*STATED TASK 1*
Answer these questions from the notebook excerpt on pollen data.
(a) Under what file name is the site metadata saved?
(b) What field uniquely identifies each variable, allowing `var_` to be dropped?
(c) Which three fields are used to build the index?
*STATED TASK 2*
Carry on the notebook excerpt on pollen data from the point where it stops.

I plan to use `sitename` as an index going forward because it's natural to think in terms of study sites. This means I don't need other information in the dataframe I take forward in my analyses at the study site level of detail. So this information can easily be rerieved if needs be when debugging, I save this to disk and remove the extra columns

In [None]:
site_meta_fields = ['sitecode', 'sitename', 'site_', 'sigle', 'e_', 'chron_']
site_meta = epd_data.groupby(site_meta_fields).size().rename('num_records')
site_meta.to_csv(OUTPUT_DIR / 'site_metadata.csv', encoding='utf8', header=True)
epd_data = epd_data.drop(
    [x for x in site_meta_fields if x != 'sitecode'], axis=1
)
epd_data

`sample_` (a database key from the EPD) is also redundant at this point, since we can idenify each sample from its `agebp`. Similarly each variable (pollen species) is uniquely identified by its `varcode` so we can also drop `var_`.

In [None]:
epd_data = epd_data.drop(['sample_', 'var_'], axis=1)

In [None]:
epd_data.head()

Check `agebp` and `count` can be converted to `int` without loss of data, and do the conversion

In [None]:
def convert_field_to_int(df: pd.DataFrame, field: str) -> pd.DataFrame:
    """Convert named float field to int if no data would be lost."""
    assert (~df[field].isna()).all(), f'missing data found in {field}'
    assert ((df[field] - df[field].astype(int)) == 0).all(), (
     f'casting {field} to int caused loss of data'
    )
    df[field] = df[field].astype(int)
    return df

In [None]:
epd_data = (
    epd_data
    .pipe(lambda df: convert_field_to_int(df, 'agebp'))
    .pipe(lambda df: convert_field_to_int(df, 'count'))
)

In [None]:
epd_data

Create a unique index

In [None]:
epd_data = epd_data.set_index(['sitecode', 'agebp', 'varcode']).sort_index()

Find index is unexpectedly not unique

In [None]:
epd_data.index.is_unique

Check which sites duplicates are coming from

In [None]:
epd_data[epd_data.index.duplicated()].groupby(level=['sitecode']).count()

*MATERIAL PROVIDED*
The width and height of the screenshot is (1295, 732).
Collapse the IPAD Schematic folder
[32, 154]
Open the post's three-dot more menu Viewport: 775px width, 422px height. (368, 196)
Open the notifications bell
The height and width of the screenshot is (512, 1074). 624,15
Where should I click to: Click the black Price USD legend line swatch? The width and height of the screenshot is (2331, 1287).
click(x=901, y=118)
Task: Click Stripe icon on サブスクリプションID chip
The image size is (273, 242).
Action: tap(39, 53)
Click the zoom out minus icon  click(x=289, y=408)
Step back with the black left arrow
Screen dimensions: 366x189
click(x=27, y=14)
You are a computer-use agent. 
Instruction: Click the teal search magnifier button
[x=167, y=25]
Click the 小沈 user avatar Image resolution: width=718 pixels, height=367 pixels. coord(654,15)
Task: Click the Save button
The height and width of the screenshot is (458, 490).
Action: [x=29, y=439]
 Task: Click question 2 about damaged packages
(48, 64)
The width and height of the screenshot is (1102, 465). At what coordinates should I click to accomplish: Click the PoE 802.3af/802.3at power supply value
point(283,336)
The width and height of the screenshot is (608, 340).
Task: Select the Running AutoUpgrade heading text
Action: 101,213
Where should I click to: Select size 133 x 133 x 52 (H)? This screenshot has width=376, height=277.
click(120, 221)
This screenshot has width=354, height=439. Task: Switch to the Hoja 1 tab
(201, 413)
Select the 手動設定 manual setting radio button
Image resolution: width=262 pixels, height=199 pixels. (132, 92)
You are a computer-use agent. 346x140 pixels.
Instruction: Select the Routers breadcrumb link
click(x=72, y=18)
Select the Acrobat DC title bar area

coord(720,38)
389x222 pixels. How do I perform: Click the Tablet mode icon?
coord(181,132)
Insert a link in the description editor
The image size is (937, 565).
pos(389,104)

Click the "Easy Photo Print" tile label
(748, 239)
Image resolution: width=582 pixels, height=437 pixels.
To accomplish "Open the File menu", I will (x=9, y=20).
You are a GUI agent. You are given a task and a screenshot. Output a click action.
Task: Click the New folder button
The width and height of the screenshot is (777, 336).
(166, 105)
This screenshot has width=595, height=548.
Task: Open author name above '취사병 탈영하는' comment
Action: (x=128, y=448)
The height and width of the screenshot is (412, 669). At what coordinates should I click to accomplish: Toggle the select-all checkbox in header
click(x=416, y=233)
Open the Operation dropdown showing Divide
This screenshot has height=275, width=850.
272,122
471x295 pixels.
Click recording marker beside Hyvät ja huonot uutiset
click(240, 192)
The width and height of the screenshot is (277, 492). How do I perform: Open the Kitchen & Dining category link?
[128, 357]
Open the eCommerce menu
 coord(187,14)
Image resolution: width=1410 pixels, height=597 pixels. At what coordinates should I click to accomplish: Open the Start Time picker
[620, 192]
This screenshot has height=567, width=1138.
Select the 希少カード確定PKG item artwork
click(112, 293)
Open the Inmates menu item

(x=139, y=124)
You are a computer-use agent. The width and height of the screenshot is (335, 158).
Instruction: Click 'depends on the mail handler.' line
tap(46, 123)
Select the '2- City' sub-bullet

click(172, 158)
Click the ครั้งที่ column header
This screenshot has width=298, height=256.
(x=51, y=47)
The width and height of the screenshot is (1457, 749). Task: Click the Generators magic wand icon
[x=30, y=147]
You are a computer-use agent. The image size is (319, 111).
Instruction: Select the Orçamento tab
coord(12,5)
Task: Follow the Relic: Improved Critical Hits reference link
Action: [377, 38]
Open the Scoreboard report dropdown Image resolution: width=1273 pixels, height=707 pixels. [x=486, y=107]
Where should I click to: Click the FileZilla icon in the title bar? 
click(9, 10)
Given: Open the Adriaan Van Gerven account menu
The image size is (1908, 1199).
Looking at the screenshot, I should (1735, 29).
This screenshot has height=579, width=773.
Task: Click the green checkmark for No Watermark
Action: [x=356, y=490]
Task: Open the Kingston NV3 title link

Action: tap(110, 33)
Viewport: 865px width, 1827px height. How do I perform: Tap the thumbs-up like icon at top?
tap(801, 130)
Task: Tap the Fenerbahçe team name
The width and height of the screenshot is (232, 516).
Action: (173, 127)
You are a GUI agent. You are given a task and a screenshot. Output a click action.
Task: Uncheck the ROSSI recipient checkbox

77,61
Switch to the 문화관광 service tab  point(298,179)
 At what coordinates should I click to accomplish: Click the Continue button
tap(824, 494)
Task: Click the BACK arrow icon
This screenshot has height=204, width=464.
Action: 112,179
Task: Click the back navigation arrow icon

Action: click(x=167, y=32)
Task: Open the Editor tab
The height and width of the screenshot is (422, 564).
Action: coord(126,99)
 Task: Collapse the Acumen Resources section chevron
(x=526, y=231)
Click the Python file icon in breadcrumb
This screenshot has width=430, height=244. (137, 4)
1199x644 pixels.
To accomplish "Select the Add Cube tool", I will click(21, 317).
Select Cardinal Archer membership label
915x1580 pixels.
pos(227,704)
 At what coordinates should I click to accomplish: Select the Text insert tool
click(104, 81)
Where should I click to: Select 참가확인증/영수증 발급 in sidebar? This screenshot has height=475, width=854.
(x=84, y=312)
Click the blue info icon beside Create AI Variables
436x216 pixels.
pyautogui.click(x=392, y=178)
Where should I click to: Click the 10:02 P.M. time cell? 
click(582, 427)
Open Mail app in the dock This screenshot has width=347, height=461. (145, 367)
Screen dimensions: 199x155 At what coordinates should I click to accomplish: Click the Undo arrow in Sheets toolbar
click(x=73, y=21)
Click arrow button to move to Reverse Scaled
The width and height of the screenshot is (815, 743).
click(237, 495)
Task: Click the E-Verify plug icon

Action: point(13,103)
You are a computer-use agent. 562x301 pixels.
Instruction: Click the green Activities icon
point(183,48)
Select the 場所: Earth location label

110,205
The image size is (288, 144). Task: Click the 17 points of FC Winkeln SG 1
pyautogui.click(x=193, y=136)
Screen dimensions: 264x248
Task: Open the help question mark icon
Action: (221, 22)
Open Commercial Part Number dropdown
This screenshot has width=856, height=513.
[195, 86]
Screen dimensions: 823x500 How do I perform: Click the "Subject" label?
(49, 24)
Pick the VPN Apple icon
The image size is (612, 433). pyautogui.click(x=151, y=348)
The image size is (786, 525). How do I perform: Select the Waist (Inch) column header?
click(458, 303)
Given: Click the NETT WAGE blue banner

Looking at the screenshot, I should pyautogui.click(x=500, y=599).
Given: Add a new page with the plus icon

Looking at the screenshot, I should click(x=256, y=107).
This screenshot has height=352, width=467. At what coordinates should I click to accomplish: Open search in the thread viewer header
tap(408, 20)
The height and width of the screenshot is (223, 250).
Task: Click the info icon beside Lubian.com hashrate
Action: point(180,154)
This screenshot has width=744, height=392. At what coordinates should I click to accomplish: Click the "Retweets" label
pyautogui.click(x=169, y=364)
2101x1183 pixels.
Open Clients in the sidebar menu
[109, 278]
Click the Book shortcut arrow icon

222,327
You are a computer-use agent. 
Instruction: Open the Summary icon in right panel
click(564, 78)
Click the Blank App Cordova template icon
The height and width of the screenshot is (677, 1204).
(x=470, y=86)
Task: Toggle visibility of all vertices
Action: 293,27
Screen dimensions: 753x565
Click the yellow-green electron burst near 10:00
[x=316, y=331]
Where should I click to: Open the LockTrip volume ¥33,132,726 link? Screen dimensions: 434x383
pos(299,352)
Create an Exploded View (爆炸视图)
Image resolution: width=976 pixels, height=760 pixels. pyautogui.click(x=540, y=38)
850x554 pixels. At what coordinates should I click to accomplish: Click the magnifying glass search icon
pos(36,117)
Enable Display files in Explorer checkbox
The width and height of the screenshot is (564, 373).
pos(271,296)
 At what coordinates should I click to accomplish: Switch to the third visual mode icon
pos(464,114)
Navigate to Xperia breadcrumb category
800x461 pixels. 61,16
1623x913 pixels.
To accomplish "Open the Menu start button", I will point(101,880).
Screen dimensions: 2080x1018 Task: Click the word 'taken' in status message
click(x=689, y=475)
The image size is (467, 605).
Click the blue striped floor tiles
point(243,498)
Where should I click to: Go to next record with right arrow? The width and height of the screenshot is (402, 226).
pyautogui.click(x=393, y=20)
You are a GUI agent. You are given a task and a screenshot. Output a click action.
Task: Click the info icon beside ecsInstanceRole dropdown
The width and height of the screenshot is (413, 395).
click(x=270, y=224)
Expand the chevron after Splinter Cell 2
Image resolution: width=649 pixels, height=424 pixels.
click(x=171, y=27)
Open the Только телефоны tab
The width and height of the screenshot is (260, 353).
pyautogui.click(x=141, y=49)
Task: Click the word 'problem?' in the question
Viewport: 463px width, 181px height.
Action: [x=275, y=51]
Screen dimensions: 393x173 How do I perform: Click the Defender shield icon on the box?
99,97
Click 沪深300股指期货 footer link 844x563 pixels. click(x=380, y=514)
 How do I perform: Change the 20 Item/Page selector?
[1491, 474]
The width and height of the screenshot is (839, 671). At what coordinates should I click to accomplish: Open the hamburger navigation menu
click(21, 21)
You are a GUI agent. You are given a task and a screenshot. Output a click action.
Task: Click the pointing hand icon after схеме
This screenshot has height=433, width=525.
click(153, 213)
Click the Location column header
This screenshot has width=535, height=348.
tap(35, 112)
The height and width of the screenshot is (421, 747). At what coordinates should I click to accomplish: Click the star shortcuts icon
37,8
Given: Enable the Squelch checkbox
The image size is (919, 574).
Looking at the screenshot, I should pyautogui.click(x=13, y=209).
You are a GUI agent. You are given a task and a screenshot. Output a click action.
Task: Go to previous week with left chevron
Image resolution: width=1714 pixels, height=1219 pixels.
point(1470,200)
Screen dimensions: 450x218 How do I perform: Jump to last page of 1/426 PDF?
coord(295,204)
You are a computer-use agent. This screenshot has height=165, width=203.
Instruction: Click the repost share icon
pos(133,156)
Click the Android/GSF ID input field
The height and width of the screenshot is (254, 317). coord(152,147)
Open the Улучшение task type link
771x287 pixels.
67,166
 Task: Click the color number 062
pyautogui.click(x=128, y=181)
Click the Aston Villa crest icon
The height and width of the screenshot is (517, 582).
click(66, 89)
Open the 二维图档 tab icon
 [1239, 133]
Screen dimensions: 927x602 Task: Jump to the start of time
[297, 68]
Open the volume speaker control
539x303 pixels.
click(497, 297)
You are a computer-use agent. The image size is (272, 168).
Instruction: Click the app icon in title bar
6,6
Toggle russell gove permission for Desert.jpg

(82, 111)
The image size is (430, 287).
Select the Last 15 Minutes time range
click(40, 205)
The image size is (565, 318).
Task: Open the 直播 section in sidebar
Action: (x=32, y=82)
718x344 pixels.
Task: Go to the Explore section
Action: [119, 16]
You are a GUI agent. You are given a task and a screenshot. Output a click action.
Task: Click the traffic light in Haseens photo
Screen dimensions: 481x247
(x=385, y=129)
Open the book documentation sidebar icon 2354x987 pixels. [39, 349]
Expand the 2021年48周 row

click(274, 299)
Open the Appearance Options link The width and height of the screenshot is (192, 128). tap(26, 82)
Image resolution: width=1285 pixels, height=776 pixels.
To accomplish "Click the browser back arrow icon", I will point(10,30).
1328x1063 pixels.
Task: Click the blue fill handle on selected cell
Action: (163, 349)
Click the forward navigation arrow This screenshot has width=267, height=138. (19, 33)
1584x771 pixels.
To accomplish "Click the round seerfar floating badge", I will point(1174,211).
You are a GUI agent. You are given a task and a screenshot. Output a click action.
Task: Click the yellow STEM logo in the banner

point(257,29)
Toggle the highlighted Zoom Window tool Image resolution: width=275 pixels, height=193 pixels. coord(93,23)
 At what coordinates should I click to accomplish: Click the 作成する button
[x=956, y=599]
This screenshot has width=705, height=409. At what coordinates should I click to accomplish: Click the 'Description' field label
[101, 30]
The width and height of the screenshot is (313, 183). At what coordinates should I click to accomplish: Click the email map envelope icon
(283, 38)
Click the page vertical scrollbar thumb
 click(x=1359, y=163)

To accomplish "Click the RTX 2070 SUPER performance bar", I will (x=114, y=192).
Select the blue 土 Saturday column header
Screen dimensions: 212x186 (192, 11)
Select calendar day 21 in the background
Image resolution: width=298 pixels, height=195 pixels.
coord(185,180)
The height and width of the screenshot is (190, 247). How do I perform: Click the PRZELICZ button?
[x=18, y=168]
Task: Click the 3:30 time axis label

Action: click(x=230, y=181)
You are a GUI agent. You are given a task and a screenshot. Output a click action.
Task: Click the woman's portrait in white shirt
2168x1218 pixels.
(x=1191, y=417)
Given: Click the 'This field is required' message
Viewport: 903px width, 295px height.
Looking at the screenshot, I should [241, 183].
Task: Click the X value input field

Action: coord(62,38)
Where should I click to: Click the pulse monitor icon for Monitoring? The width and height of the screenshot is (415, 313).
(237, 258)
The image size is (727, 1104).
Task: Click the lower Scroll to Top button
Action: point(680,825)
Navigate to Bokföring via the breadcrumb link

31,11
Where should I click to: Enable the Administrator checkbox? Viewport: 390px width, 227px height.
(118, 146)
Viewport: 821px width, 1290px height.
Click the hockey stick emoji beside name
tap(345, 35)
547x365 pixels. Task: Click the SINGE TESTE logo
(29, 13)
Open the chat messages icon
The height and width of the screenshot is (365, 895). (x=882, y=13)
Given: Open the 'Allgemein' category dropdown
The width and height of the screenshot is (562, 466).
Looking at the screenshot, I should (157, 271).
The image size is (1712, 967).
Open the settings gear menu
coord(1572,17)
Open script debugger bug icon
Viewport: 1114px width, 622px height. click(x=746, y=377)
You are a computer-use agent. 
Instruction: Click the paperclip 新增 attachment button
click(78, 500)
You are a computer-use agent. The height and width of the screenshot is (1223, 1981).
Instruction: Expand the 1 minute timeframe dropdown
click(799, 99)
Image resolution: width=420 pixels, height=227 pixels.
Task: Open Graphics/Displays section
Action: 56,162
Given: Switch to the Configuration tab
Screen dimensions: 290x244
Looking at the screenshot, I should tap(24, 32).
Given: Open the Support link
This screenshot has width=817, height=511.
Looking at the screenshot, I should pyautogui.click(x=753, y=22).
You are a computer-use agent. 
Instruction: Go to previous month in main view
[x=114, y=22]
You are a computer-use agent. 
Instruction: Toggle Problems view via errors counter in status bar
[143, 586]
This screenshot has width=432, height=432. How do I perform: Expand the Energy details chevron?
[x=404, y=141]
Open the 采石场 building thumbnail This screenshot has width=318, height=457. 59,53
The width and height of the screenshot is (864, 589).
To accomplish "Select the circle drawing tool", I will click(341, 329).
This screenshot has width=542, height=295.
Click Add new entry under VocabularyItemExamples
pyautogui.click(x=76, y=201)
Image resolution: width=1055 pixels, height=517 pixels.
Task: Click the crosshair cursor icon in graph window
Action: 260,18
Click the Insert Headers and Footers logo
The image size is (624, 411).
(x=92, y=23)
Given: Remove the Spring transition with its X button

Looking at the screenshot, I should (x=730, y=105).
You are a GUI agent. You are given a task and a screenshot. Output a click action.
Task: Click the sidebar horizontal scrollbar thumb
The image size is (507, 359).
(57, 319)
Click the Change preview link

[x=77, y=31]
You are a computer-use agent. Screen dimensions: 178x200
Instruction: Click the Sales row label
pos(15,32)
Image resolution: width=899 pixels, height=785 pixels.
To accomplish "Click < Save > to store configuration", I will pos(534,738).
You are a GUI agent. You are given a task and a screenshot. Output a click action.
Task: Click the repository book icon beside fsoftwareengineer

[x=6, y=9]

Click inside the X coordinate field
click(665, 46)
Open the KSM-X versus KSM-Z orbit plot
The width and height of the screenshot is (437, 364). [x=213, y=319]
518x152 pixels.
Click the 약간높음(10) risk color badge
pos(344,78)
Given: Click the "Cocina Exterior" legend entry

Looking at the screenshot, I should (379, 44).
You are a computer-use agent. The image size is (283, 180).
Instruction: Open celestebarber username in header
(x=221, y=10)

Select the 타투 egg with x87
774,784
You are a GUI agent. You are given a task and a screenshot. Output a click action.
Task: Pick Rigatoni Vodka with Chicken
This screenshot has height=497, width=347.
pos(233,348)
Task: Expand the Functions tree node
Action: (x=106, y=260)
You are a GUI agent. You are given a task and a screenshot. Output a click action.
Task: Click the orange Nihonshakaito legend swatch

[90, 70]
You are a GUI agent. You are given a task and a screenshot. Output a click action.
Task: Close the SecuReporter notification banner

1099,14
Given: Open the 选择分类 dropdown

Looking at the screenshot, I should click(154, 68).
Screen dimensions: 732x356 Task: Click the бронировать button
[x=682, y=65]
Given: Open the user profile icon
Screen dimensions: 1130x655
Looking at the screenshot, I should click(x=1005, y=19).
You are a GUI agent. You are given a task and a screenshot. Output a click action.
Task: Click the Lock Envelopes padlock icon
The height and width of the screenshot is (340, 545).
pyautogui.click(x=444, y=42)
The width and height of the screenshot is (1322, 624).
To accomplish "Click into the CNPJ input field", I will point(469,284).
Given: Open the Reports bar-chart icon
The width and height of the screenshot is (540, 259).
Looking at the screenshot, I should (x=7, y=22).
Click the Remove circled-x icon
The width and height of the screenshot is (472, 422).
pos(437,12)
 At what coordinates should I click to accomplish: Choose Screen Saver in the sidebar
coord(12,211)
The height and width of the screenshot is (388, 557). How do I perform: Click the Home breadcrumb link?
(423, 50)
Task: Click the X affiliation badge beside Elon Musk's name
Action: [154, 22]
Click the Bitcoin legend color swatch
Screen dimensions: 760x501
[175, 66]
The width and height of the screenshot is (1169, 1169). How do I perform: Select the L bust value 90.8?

*ANSWER 1*
(a) `site_metadata.csv`, written to `OUTPUT_DIR`.
(b) `varcode`.
(c) `sitecode`, `agebp` and `varcode`.

*ANSWER 2*
In [None]:
pct_affected = 107 / len(epd_data.loc['charco_da_candieira'].index) * 100
print(f'{round(pct_affected, 2):.2f}% of charco_da_candieira entries are duplicates')

As less than 1% of Charco da Candieira sample/ species combinations are affected, we will simply assume that where multiple entries are associated for a species in a single sample, the correct count is obtained by summing any duplicates. No other site's data are affected by this issue.

In [None]:
initial_index_len = len(epd_data.index)

In [None]:
varcode_to_varname_df = (
    epd_data.reset_index(level='varcode')[['varcode', 'varname']]
    .drop_duplicates()
    .set_index('varcode')
)

In [None]:
epd_data = (
    epd_data['count']
    .groupby(level=['sitecode', 'agebp', 'varcode']).sum()
    .to_frame()
    .join(varcode_to_varname_df)
)

In [None]:
assert initial_index_len - len(epd_data.index) == 107
assert epd_data.index.is_unique

Rename `count` to avoid an understandable but irritating namespace collision with the `pd.Series.count` method.

In [None]:
epd_data = epd_data.rename(columns={'count': 'pcount'})

In [None]:
epd_data

In [None]:
epd_data.loc['navarres'].head()

In [None]:
epd_data.groupby(level=['sitecode', 'agebp']).sum()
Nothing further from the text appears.